LeadingAge, along with its Post Acute Care Coalition partners, on November 12, 2025 shared detailed recommendations with the Center for Medicare and Medicaid Services (CMS) for improving the Medicare Advantage (MA) prior authorization processes to better ensure beneficiaries timely access to post-acute care (PAC) services and to reduce the administrative burden on providers from Medicare Advantage (MA) prior authorization(PA) and concurrent review requests.
The solutions offered are in follow up to a July meeting between the PAC coalition and CMS that included a discussion of steps that could be taken to ensure PAC providers benefit from efforts to improve PAs.
The PAC coalition offered two detailed PA solutions to CMS:
- Require all MA plans to use a standard PA request form. The PAC coalition developed and included an example;
- Require all PAC PA requests to be treated as expedited with plan decisions required within 24 hours.
Of note, the solutions also recommend that concurrent review requests should require abbreviated data that reflects only the new information on the beneficiary since the prior request (e.g. progress, clinical notes, changes in condition) and that MA plans should not require concurrent reviews more than once per week.

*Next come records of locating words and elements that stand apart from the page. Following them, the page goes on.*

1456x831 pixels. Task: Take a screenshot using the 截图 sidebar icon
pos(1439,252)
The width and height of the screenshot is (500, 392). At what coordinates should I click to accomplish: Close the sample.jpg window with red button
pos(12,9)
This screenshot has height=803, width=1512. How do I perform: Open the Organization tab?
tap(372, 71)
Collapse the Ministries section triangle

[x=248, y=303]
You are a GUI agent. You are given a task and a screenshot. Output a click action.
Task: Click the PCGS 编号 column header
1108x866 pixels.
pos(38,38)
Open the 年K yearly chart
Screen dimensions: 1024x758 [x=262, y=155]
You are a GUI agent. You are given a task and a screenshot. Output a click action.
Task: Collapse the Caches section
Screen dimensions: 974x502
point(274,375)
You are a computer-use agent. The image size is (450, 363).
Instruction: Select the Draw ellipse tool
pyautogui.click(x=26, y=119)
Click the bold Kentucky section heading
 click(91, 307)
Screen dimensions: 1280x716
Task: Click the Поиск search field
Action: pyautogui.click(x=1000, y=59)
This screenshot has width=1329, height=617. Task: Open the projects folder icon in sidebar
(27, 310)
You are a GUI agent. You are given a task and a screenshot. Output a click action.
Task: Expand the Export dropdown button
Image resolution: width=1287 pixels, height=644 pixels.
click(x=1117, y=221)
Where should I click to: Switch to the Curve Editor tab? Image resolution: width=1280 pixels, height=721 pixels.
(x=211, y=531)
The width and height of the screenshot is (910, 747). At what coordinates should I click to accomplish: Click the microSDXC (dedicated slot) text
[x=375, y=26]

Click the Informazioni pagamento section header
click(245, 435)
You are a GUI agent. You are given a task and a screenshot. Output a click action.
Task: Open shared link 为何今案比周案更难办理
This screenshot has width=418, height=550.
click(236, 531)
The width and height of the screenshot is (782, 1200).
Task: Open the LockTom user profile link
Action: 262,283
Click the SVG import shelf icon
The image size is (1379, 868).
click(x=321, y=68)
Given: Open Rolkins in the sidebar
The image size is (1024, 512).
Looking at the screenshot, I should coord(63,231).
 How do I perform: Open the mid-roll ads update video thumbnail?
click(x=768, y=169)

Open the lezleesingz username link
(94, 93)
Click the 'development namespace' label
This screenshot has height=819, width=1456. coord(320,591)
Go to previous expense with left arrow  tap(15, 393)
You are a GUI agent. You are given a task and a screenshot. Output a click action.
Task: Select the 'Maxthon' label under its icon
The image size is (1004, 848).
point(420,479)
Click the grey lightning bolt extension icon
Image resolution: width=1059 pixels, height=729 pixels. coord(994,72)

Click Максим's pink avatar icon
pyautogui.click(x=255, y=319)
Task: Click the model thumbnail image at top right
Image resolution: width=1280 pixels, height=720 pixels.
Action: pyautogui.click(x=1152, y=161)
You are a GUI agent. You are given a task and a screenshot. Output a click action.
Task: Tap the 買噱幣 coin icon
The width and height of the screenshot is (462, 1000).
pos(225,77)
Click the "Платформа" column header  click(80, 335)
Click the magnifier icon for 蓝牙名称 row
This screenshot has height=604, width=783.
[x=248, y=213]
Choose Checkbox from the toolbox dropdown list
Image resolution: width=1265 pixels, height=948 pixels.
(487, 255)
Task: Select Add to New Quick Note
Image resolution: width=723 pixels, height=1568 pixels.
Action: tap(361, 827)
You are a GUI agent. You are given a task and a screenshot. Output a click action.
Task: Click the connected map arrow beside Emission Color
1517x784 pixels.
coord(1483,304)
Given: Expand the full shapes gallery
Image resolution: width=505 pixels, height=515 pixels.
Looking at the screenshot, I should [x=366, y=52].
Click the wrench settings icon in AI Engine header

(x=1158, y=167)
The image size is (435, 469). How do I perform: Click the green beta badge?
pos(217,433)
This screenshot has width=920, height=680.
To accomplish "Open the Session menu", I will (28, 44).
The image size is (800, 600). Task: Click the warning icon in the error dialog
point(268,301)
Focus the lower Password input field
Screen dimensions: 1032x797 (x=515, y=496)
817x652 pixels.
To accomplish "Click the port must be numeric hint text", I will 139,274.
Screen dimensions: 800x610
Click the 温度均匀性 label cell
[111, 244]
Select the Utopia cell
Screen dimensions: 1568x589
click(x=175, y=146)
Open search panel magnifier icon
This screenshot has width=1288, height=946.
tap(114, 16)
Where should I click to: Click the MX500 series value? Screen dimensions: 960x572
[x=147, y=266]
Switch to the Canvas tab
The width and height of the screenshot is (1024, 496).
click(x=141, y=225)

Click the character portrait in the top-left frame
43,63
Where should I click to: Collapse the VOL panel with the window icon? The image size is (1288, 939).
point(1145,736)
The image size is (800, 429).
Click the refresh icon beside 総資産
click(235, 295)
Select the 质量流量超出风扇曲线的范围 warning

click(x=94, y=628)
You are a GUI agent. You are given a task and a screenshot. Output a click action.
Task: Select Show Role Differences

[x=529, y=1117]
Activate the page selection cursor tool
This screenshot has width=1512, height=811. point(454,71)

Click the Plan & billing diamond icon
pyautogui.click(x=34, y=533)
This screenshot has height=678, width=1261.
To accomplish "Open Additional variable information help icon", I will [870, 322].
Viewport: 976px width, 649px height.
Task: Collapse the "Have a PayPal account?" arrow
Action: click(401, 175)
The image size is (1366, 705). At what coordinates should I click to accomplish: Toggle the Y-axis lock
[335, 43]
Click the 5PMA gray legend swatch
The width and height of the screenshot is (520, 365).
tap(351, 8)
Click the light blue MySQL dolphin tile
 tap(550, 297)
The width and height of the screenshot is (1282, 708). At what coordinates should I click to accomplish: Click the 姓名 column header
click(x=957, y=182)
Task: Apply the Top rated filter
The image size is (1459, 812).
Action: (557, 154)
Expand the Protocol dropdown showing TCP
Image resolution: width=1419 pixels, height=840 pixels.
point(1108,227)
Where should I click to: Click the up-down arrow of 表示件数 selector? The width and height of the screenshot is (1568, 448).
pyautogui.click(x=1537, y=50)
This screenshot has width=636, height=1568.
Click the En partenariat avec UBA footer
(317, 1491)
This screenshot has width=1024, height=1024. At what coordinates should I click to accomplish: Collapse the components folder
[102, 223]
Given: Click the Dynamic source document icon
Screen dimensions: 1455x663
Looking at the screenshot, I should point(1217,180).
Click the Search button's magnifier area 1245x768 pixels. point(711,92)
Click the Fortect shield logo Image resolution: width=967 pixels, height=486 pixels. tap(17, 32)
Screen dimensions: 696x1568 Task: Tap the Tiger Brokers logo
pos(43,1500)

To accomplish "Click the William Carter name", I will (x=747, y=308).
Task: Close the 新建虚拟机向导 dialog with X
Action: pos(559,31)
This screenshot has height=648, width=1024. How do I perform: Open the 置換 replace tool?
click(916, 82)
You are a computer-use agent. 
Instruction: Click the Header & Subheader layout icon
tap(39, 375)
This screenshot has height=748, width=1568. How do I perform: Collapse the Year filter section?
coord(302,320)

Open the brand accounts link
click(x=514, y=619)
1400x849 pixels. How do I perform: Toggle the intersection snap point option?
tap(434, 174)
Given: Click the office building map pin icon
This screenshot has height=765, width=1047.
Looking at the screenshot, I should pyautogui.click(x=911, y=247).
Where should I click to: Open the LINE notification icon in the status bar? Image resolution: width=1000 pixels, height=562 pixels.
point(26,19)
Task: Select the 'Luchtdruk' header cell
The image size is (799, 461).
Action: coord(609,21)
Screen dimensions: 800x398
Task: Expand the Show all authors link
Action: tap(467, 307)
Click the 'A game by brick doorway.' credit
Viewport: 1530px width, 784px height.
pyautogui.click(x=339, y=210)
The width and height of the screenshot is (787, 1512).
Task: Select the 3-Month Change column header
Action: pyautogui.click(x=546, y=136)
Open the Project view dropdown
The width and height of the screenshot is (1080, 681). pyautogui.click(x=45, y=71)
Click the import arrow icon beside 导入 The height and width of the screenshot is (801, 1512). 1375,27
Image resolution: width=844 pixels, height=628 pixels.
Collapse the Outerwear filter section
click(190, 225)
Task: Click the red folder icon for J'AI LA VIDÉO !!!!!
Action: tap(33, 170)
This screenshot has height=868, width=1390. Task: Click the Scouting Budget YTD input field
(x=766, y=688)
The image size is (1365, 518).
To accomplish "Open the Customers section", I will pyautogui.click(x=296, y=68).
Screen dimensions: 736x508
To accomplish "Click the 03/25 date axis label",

Our detailed recommendations and sample standard request form sent to CMS can be viewed here.
Our goal with these solutions to is to ensure that as the Interoperability and Prior Authorization rule is implemented, with particular focus on the requirement that beginning in January 1, 2027 all MA plans must implement a PA Applicable Programming Interface (API) with a goal of speeding up decision making timelines and create an electronic bridge to communicate PA requests along with required documentation and plan decisions on those requests, PAC providers and the older adults they serve will benefit.
We believe our proposed solutions align with the rule’s intent, insurer’s pledge to reduce and improve the PA processes, and the administration’s goals to reduce burden on providers and plans.
This paper reflects just one of our advocacy strategies for reducing the administrative burden of PAs on providers and ensuring beneficiaries have more timely access to needed skilled nursing facility and home health services.
It supplements comments we’ve already made about how to improve the MA program through standardization and simplification. We continue to support other regulatory changes and legislation to standardize, simplify and speed PA decisions.